## SOURCE TEXT
/---

New Zealand's Chat Room Adventures
Do you come from the wonderful island of New Zealand and are looking to meet new people to share stories and laughs with? Are you interested in dating people from New Zealand and finding out more about ‘God’s Own Country’? Chat rooms are a fantastic way of meeting and chatting with people from the same city or country as you. They can also be used to meet people from all over the world. You can make connections with people from all walks of life that you may otherwise not have had the chance to meet while learning about different cultures. All you need is an internet connection and a device such as a laptop, tablet, or phone.
It could be that you are reading this and thinking to yourself ‘What do they mean by a chat room?!’. Well, have no fear, we are here to explain! It is likely that you have a phone or Facebook and will have used instant messaging applications such as WhatsApp. Chat rooms work in the same way. You and the other person chat in real time, sending messages back and forth like a face-to-face conversation. You can also send pictures to each other and talk to multiple people at the same time. In a chat room, you create a profile with information about yourself and attach a photo. Profiles are used by others to see if you both could make a connection. If this sounds of interest to you then read on to find useful information about our New Zealand chat rooms.
First Impressions Count for Everything!
When we first meet someone even on a dating site we all make an immediate judgment about them. It is said that it only takes a tenth of a second to form a first impression. We feel like it may take a little bit longer than this in our chat rooms as you are not face-to-face, you can only base your judgment on what they say and the profile information you can see. However, while you may only be messaging online, a first impression will still be made very quickly. You must make sure your first message is memorable, relevant, and polite. You want the other person to be immediately interested in you and want to find out more. You need to avoid them yawning at the first message and not answering!
- Simple yet effective. Better the devil you know than the one you don’t? A simple “Hello, how are you today?” is okay as it comes with no pressure or expectation. However, be careful when using the everyday approach as this could be seen as lacking creativity. It could be said that you should combine the basics with some more creative approaches in order to receive a response.
- Don’t be vague. Being more specific is more likely to get you a response. If you start with ‘I notice that…’ or ‘You have written in your profile that’ you are showing them that you took the time to read their profile and want to know more about them. Avoid being vague or they will end up avoiding you! The specific approach will get you a response as long as you do not come across as rude or invasive.

\---

## DATA

/---

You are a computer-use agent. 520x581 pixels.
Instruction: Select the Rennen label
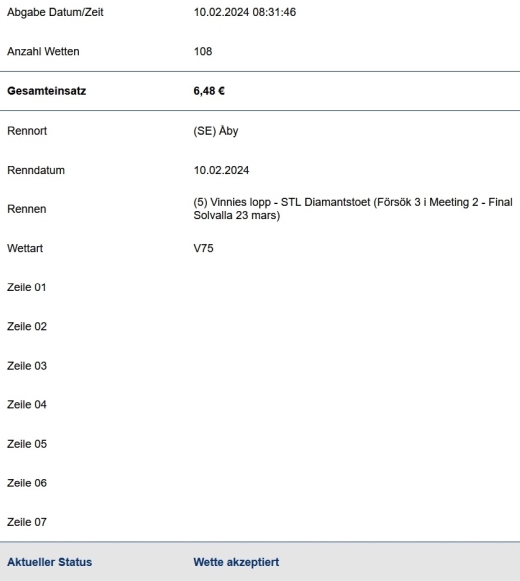click(x=27, y=209)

\---

Pick up the New Zealand chat room guide after its last sentence and keep writing it.

## RESPONSE BELOW
- Would you rather?... But, don’t be rude! These are excellent openers as they are either funny, thought-provoking, or both! Asking questions such as Would you rather you could fly or run really fast? Would you rather have £100,000,000 right now or be 12 again with all the information you have now? Would you rather wear a green leprechaun hat every day or fairy wings? Okay, so the last one is a bit of fun but is still a question that could get a response! Just make sure you keep these sorts of questions clean, polite, and interesting!
- Deep questioning. This can be risky so make sure to be careful when asking these questions! If you ask someone why they are still single or why they have never been married your New Zealand friend could feel they are being interviewed! You could ask ‘What is the most meaningful event in your life so far’. These questions can be highly effective but also risky, think carefully.
General, open questions - these are wonderful as long as they are not relied upon. A simple ‘What was the highlight of your day?’ or ‘What makes you smile the most?’ is open-ended enough that the other person feels comfortable answering them while understanding that they can give as much or as little information as they wish.
The above advice relates, mostly, to your first message but there are other things you need to consider during your chats.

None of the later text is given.